What you have to do: Could you copy exactly the lines from the one containing "How do I perform: Switch" through the last line of the records below, leaving out any pictures?

Supplied data:
========================================

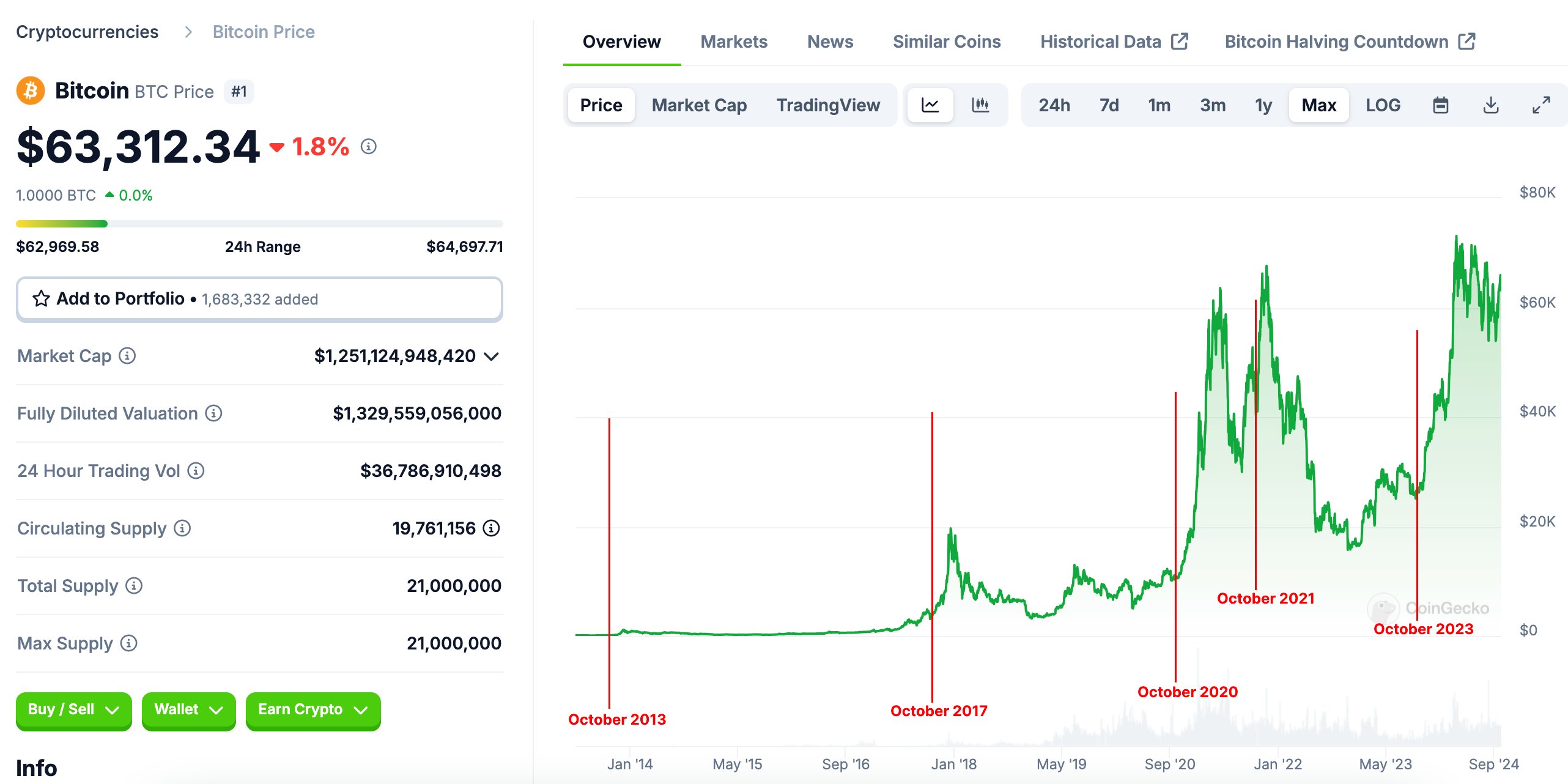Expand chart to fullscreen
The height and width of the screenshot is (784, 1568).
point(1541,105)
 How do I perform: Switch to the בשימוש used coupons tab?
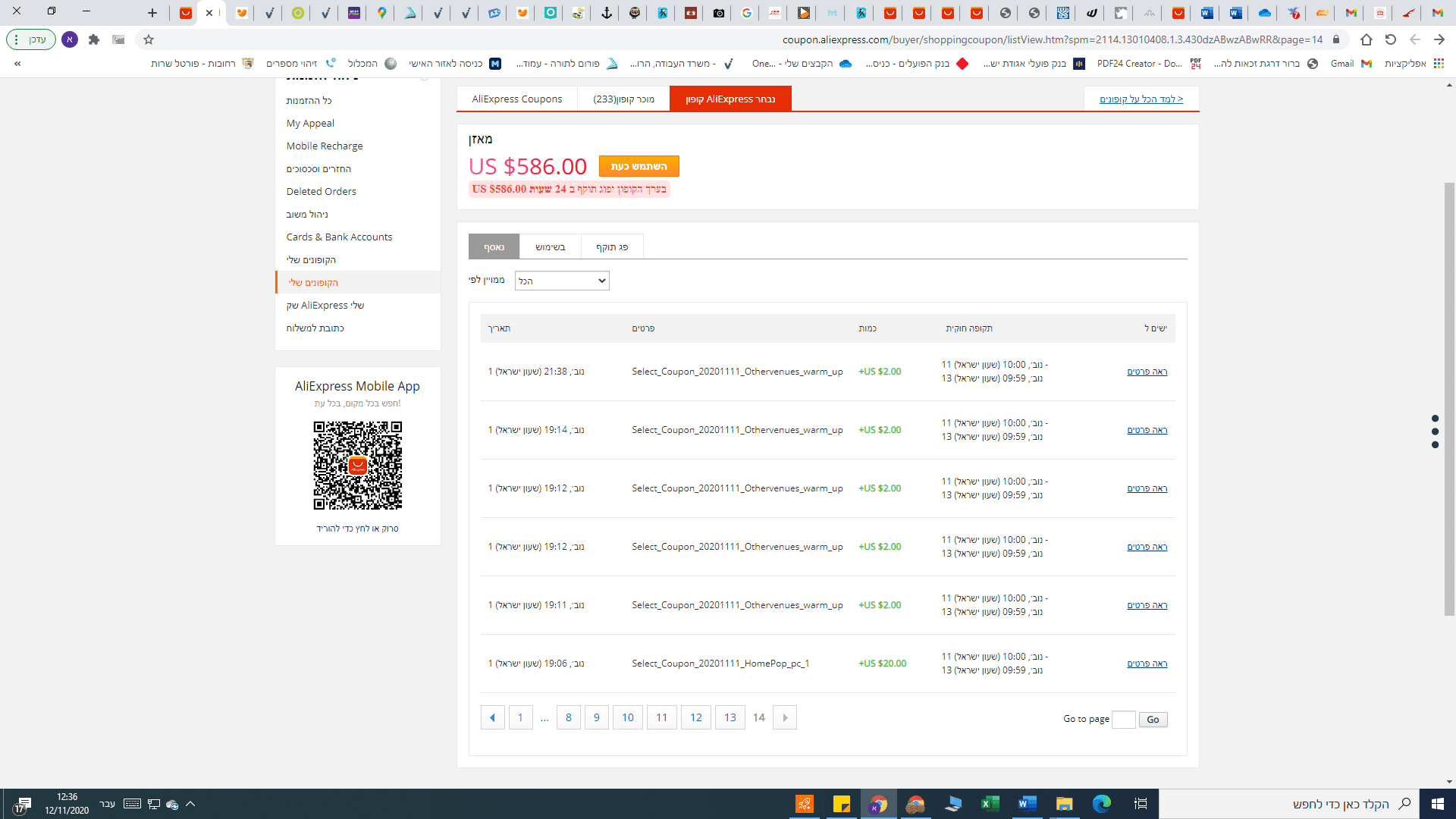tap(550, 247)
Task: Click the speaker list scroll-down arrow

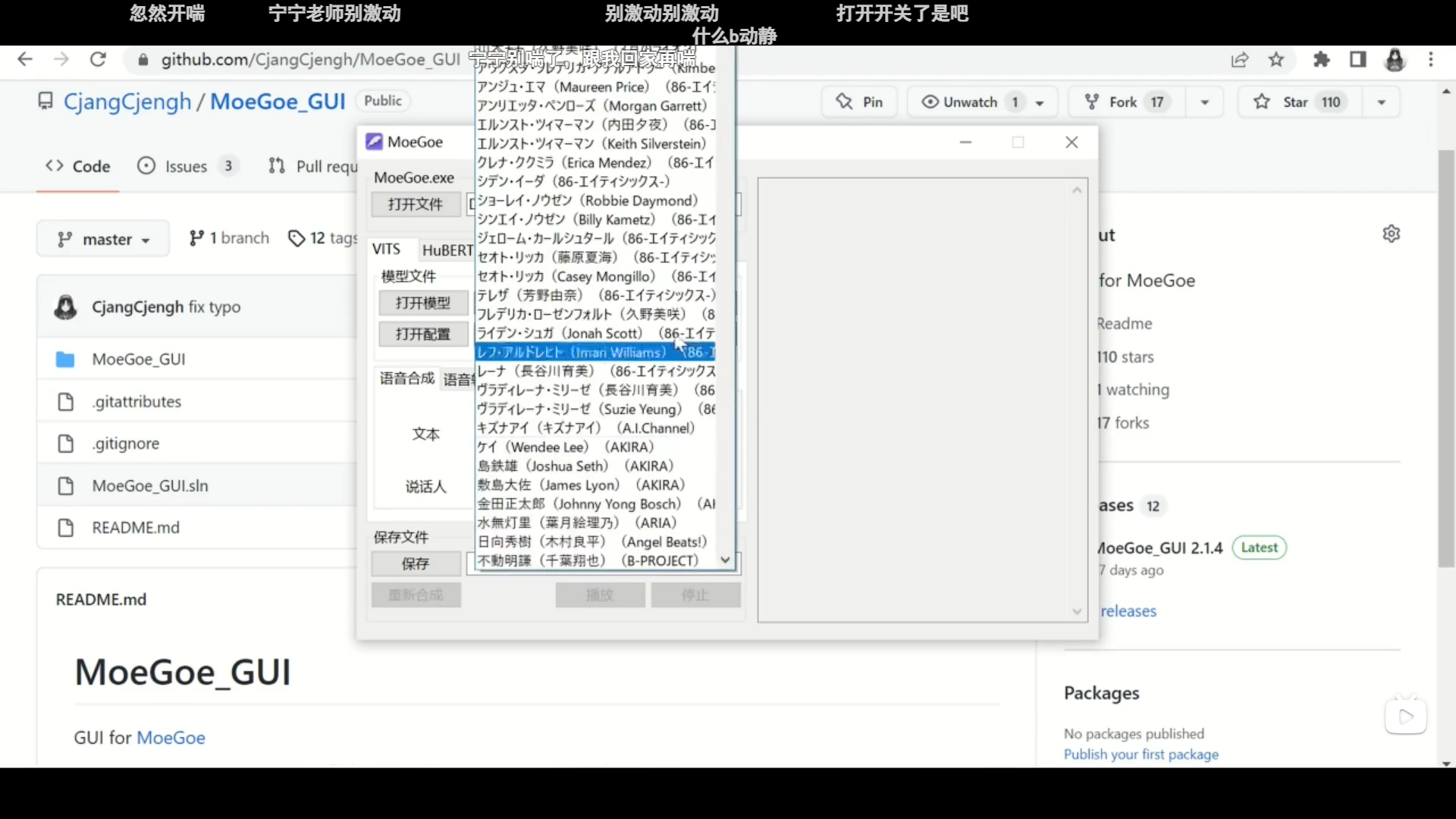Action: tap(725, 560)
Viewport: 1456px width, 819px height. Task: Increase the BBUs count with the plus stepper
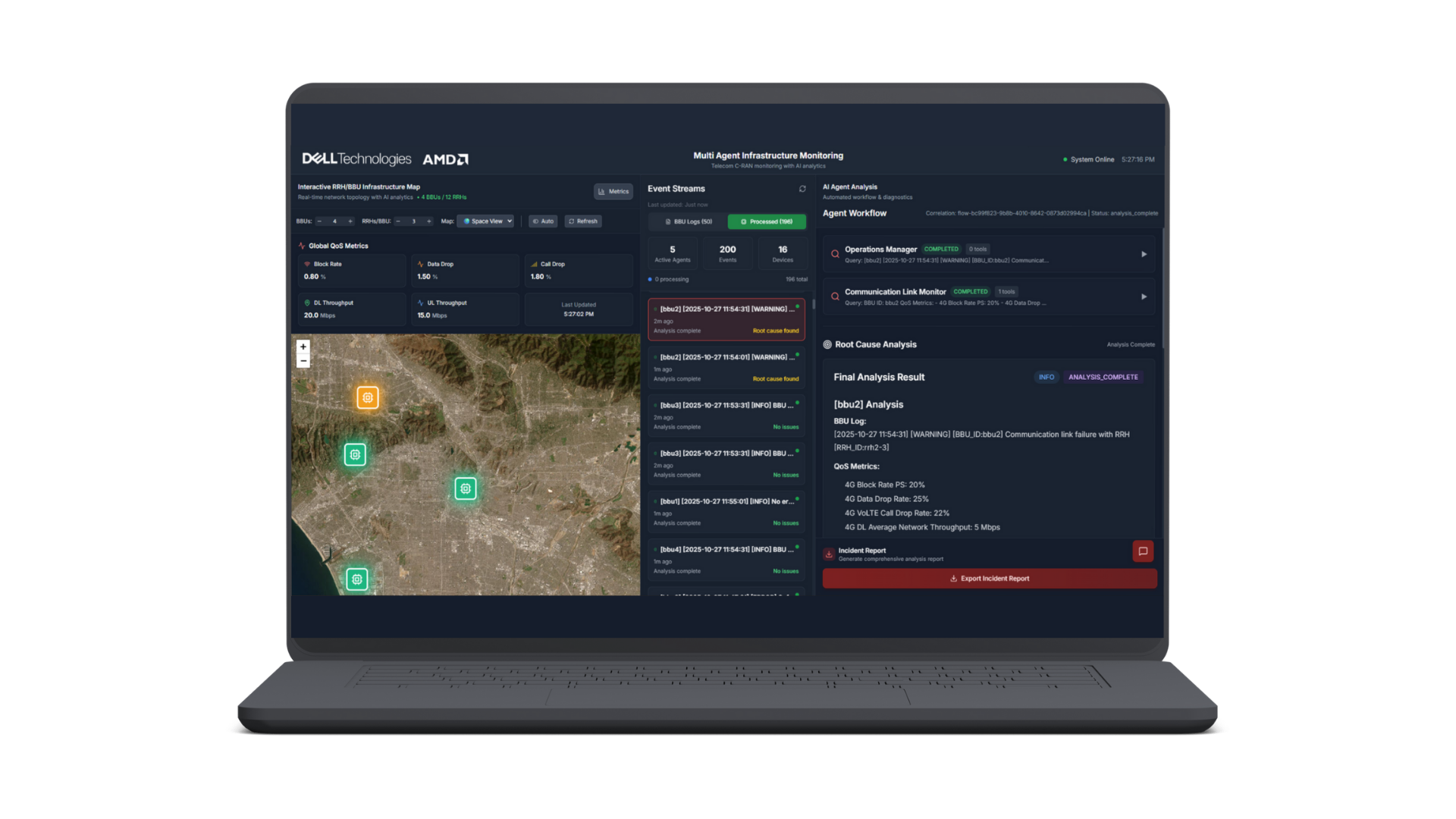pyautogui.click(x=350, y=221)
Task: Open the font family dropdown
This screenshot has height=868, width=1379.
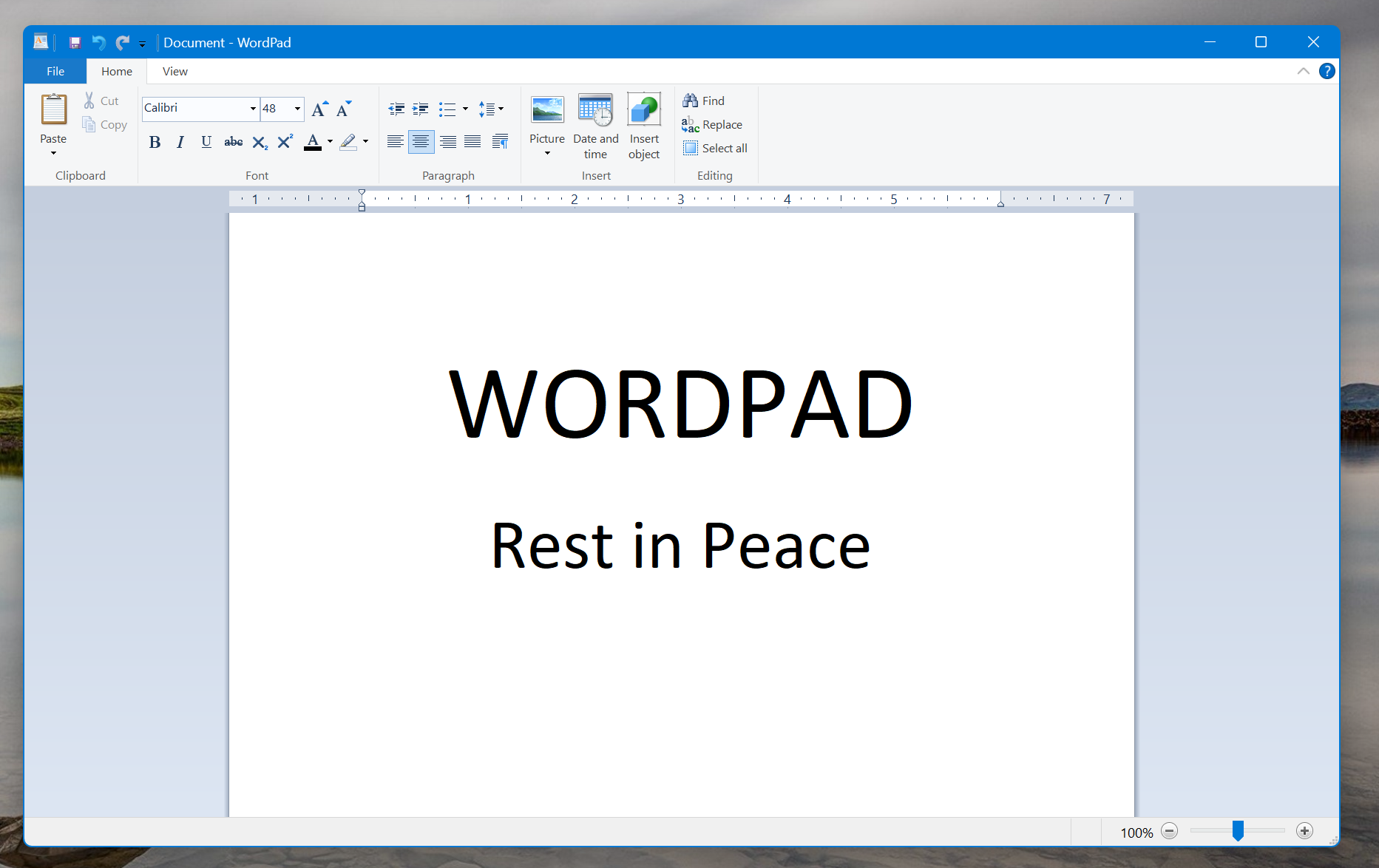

========================================

Written response:
 How do I perform: Switch to the בשימוש used coupons tab?
tap(550, 247)
Task: Click the speaker list scroll-down arrow

Action: tap(725, 560)
Viewport: 1456px width, 819px height. Task: Increase the BBUs count with the plus stepper
pyautogui.click(x=350, y=221)
Task: Open the font family dropdown
This screenshot has height=868, width=1379.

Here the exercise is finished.